Return each line of the following data verbatim, with no changes.

→ **Data supplied**

━━━━━━━━━━━━━━━━

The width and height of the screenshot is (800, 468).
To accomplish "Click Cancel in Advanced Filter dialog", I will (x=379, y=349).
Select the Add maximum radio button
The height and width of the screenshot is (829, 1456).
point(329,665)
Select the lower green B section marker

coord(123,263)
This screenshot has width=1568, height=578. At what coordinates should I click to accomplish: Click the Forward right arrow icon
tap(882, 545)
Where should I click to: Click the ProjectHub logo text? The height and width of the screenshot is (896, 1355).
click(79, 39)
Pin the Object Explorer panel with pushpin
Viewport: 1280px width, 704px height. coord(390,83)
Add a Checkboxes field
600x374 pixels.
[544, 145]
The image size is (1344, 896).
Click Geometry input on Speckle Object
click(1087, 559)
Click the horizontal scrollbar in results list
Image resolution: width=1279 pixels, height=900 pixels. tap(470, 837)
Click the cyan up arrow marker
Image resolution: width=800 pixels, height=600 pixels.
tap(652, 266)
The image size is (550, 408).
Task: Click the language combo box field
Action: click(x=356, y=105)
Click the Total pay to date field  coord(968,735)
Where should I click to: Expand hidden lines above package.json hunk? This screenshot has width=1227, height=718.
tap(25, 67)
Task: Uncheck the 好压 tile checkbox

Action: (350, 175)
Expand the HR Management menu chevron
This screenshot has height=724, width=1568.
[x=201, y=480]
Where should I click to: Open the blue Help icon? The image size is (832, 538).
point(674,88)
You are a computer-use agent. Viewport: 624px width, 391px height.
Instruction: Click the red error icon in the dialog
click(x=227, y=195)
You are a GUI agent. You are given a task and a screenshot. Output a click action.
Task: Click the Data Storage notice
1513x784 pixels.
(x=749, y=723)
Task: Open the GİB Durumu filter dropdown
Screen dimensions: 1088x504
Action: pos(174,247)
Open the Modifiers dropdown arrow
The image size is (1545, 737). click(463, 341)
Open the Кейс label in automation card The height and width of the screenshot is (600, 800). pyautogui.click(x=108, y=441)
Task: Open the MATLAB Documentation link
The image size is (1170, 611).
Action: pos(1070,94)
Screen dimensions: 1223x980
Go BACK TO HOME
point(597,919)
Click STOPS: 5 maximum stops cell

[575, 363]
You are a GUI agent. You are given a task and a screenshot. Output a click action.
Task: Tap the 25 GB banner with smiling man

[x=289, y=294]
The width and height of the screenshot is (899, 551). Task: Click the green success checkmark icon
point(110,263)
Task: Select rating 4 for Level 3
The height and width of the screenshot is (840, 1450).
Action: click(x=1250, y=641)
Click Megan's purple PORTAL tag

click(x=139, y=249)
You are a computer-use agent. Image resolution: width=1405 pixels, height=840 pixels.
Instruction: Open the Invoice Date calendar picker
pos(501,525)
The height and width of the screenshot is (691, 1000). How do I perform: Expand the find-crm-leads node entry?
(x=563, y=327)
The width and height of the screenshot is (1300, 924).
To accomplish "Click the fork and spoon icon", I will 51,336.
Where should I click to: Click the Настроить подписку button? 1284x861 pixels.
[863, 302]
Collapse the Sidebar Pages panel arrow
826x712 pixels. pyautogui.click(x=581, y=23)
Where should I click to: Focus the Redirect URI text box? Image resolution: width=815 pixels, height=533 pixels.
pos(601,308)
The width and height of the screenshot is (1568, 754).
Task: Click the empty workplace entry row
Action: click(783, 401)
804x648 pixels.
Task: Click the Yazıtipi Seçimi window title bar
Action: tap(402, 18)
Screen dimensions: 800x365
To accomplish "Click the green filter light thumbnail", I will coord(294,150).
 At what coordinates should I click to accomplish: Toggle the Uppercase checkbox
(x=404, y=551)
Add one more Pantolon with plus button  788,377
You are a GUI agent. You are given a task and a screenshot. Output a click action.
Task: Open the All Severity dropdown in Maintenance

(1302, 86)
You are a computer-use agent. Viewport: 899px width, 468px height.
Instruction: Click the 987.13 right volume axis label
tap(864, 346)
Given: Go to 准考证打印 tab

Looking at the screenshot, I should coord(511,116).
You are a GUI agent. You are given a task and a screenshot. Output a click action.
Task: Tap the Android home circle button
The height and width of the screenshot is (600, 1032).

━━━━━━━━━━━━━━━━

→ **Answer below**
The width and height of the screenshot is (800, 468).
To accomplish "Click Cancel in Advanced Filter dialog", I will (x=379, y=349).
Select the Add maximum radio button
The height and width of the screenshot is (829, 1456).
point(329,665)
Select the lower green B section marker

coord(123,263)
This screenshot has width=1568, height=578. At what coordinates should I click to accomplish: Click the Forward right arrow icon
tap(882, 545)
Where should I click to: Click the ProjectHub logo text? The height and width of the screenshot is (896, 1355).
click(79, 39)
Pin the Object Explorer panel with pushpin
Viewport: 1280px width, 704px height. coord(390,83)
Add a Checkboxes field
600x374 pixels.
[544, 145]
The image size is (1344, 896).
Click Geometry input on Speckle Object
click(1087, 559)
Click the horizontal scrollbar in results list
Image resolution: width=1279 pixels, height=900 pixels. tap(470, 837)
Click the cyan up arrow marker
Image resolution: width=800 pixels, height=600 pixels.
tap(652, 266)
The image size is (550, 408).
Task: Click the language combo box field
Action: click(x=356, y=105)
Click the Total pay to date field  coord(968,735)
Where should I click to: Expand hidden lines above package.json hunk? This screenshot has width=1227, height=718.
tap(25, 67)
Task: Uncheck the 好压 tile checkbox

Action: (350, 175)
Expand the HR Management menu chevron
This screenshot has height=724, width=1568.
[x=201, y=480]
Where should I click to: Open the blue Help icon? The image size is (832, 538).
point(674,88)
You are a computer-use agent. Viewport: 624px width, 391px height.
Instruction: Click the red error icon in the dialog
click(x=227, y=195)
You are a GUI agent. You are given a task and a screenshot. Output a click action.
Task: Click the Data Storage notice
1513x784 pixels.
(x=749, y=723)
Task: Open the GİB Durumu filter dropdown
Screen dimensions: 1088x504
Action: pos(174,247)
Open the Modifiers dropdown arrow
The image size is (1545, 737). click(463, 341)
Open the Кейс label in automation card The height and width of the screenshot is (600, 800). pyautogui.click(x=108, y=441)
Task: Open the MATLAB Documentation link
The image size is (1170, 611).
Action: pos(1070,94)
Screen dimensions: 1223x980
Go BACK TO HOME
point(597,919)
Click STOPS: 5 maximum stops cell

[575, 363]
You are a GUI agent. You are given a task and a screenshot. Output a click action.
Task: Tap the 25 GB banner with smiling man

[x=289, y=294]
The width and height of the screenshot is (899, 551). Task: Click the green success checkmark icon
point(110,263)
Task: Select rating 4 for Level 3
The height and width of the screenshot is (840, 1450).
Action: click(x=1250, y=641)
Click Megan's purple PORTAL tag

click(x=139, y=249)
You are a computer-use agent. Image resolution: width=1405 pixels, height=840 pixels.
Instruction: Open the Invoice Date calendar picker
pos(501,525)
The height and width of the screenshot is (691, 1000). How do I perform: Expand the find-crm-leads node entry?
(x=563, y=327)
The width and height of the screenshot is (1300, 924).
To accomplish "Click the fork and spoon icon", I will 51,336.
Where should I click to: Click the Настроить подписку button? 1284x861 pixels.
[863, 302]
Collapse the Sidebar Pages panel arrow
826x712 pixels. pyautogui.click(x=581, y=23)
Where should I click to: Focus the Redirect URI text box? Image resolution: width=815 pixels, height=533 pixels.
pos(601,308)
The width and height of the screenshot is (1568, 754).
Task: Click the empty workplace entry row
Action: click(783, 401)
804x648 pixels.
Task: Click the Yazıtipi Seçimi window title bar
Action: tap(402, 18)
Screen dimensions: 800x365
To accomplish "Click the green filter light thumbnail", I will coord(294,150).
 At what coordinates should I click to accomplish: Toggle the Uppercase checkbox
(x=404, y=551)
Add one more Pantolon with plus button  788,377
You are a GUI agent. You are given a task and a screenshot. Output a click action.
Task: Open the All Severity dropdown in Maintenance

(1302, 86)
You are a computer-use agent. Viewport: 899px width, 468px height.
Instruction: Click the 987.13 right volume axis label
tap(864, 346)
Given: Go to 准考证打印 tab

Looking at the screenshot, I should coord(511,116).
You are a GUI agent. You are given a task and a screenshot. Output a click action.
Task: Tap the Android home circle button
The height and width of the screenshot is (600, 1032).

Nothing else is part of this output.